It is noted that C mass fraction and HHV for the NO analysis at exit of furnace are the combination values of those in the primary and reburn fuels. In addition, note that a molecular weight of 46.01 is used for NO_x since all NO is eventually converted into NO₂ in the atmosphere.

Burnt fraction (BF) is defined as the ratio of combustibles burnt to combustibles in. Using ash tracer method,

$$\mathrm{B}\mathrm{u}\mathrm{r}\mathrm{n}{\mathrm{t}}_{}^{}\mathrm{F}\mathrm{r}\mathrm{a}\mathrm{c}\mathrm{t}\mathrm{i}\mathrm{o}\mathrm{n}=1-\frac{(1-\mathrm{A}){\mathrm{A}}_0}{(1-{\mathrm{A}}_0)\mathrm{A}}$$

(12)

where A₀ denotes the initial ash fraction on a dry basis and A represents the ash fraction in a dry sample after combustion.

3. Results and Discussion

Temperature profiles are presented first followed by reburn results. Several reburn fuels were evaluated for the NO_x control at various equivalence ratios (ϕ) in the conditions of the non-vitiation and lateral (0°) reburn injection without HEXs.
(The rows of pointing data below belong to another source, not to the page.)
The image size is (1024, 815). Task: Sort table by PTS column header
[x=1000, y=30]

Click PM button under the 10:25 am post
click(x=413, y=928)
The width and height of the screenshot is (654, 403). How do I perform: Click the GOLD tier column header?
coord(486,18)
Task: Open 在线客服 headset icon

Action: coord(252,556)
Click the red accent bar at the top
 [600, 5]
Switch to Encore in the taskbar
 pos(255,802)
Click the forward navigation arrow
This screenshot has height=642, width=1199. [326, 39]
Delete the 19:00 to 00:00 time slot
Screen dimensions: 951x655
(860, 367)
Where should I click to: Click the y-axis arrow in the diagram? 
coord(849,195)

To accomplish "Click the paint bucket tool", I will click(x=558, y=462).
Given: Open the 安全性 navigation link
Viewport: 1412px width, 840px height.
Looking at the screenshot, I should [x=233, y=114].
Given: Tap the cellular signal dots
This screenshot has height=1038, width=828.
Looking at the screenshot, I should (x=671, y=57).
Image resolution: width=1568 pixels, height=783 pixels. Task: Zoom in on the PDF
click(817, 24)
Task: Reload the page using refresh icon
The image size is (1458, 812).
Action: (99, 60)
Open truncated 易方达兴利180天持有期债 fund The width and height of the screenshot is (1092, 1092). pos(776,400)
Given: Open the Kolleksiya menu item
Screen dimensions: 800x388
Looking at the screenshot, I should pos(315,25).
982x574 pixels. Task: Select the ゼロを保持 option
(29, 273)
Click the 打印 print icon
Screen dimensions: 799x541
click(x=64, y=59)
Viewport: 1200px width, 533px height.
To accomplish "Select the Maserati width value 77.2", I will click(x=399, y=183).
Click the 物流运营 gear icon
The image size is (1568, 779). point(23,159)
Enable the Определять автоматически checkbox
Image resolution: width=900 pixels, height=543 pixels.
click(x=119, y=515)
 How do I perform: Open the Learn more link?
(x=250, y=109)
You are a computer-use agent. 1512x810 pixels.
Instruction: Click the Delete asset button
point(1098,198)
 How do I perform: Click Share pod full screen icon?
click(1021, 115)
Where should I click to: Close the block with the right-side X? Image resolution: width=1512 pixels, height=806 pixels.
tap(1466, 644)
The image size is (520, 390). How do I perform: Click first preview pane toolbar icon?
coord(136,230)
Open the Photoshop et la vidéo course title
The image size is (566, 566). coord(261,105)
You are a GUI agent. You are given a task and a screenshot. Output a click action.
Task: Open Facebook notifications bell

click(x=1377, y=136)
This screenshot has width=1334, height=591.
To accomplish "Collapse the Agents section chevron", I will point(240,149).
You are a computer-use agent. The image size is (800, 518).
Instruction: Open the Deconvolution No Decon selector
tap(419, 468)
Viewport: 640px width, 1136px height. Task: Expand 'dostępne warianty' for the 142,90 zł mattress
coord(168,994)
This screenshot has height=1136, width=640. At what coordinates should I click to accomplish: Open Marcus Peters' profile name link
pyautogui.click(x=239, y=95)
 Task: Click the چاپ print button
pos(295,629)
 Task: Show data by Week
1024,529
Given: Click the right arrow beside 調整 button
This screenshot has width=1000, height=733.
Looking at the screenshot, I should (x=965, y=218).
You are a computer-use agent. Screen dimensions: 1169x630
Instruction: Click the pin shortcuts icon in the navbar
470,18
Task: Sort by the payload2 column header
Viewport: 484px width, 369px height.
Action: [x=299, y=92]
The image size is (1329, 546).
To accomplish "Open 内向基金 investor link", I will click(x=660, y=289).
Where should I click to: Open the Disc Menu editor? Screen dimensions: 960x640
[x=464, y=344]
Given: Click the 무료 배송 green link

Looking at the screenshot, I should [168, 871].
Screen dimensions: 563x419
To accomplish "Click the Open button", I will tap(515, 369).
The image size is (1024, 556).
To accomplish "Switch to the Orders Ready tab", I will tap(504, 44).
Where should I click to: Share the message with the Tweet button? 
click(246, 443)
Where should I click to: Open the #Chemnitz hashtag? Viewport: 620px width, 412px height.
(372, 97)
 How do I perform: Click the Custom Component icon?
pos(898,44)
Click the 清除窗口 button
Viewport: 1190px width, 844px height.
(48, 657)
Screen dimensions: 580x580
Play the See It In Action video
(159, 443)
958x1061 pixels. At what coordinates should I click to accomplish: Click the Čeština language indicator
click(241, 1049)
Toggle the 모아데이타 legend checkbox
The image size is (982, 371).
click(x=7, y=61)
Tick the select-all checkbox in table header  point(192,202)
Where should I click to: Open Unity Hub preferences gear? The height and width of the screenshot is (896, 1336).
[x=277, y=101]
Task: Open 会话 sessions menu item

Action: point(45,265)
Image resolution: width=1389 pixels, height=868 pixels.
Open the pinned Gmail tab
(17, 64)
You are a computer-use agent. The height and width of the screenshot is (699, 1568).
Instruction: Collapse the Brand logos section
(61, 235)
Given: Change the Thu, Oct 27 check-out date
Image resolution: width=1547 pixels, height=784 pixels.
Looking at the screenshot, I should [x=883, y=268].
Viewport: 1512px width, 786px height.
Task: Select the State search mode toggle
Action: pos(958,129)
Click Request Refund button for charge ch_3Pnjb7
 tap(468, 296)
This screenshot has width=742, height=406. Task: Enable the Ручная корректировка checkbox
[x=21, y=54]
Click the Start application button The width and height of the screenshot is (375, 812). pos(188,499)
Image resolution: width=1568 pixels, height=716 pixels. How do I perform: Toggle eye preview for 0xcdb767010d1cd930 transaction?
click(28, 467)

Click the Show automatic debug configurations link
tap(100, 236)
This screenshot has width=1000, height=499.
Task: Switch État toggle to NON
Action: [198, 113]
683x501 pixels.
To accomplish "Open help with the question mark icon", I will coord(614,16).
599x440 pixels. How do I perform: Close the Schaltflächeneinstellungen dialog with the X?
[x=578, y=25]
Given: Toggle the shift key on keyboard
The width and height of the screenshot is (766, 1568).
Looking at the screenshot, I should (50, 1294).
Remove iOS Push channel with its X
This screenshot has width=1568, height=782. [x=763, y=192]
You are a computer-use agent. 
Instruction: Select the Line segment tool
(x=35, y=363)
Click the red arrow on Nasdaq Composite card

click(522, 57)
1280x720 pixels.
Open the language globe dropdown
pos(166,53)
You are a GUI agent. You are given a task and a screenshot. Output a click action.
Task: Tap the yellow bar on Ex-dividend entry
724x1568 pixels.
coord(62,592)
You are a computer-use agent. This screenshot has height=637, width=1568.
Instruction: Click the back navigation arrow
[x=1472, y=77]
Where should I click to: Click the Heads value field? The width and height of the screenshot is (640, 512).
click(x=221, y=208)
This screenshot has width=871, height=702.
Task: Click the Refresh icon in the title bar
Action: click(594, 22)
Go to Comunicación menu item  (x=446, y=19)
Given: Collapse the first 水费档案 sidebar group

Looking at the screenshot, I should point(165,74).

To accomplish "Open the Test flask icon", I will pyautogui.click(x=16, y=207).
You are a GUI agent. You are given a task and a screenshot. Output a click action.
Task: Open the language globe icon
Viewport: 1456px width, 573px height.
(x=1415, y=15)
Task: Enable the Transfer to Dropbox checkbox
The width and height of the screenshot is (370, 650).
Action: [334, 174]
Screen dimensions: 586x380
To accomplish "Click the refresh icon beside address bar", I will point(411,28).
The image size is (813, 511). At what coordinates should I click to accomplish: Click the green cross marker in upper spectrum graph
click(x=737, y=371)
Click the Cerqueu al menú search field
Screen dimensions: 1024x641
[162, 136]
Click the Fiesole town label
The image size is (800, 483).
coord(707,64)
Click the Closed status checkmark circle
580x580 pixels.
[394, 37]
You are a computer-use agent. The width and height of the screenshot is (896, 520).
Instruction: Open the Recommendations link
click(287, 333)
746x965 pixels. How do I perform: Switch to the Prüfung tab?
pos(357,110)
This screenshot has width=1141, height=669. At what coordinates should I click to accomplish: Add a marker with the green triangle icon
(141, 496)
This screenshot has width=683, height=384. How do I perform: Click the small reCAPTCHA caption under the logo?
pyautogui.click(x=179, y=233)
3.1. Temperature Profile of the Reactor

The temperature profile shown in Figure 4 is important because the reaction rates for the NO_x reduction reactions are overly sensitive to temperature. The temperature of the reburn zone was monitored and kept below 1600 K to prevent the high production of thermal NO_x. The axial temperatures for the 45° injection angle linearly decreased along the reactor as shown in Figure 4a, which also shows that temperatures with FB combustion as RF were higher than those of coals as RF due to higher volatile matter which burns readily. Figure 4b shows the temperatures for the experiments with HEXs were lower than the temperatures for the cases without HEXs. The temperatures for the vitiated cases also were slightly lower than the temperatures for the non-vitiated cases (not shown). This lower temperature was expected for the vitiated case since additional heat was required to increase the temperature of the added nitrogen. There is a steeper drop in temperature at the reburn zone for the lateral (0°) injection as compared to the 45° upward injection. This may suggest that for the 45° upward injection, combustion occurs more rapidly and gives rise to hotter temperatures just after the reburn zone.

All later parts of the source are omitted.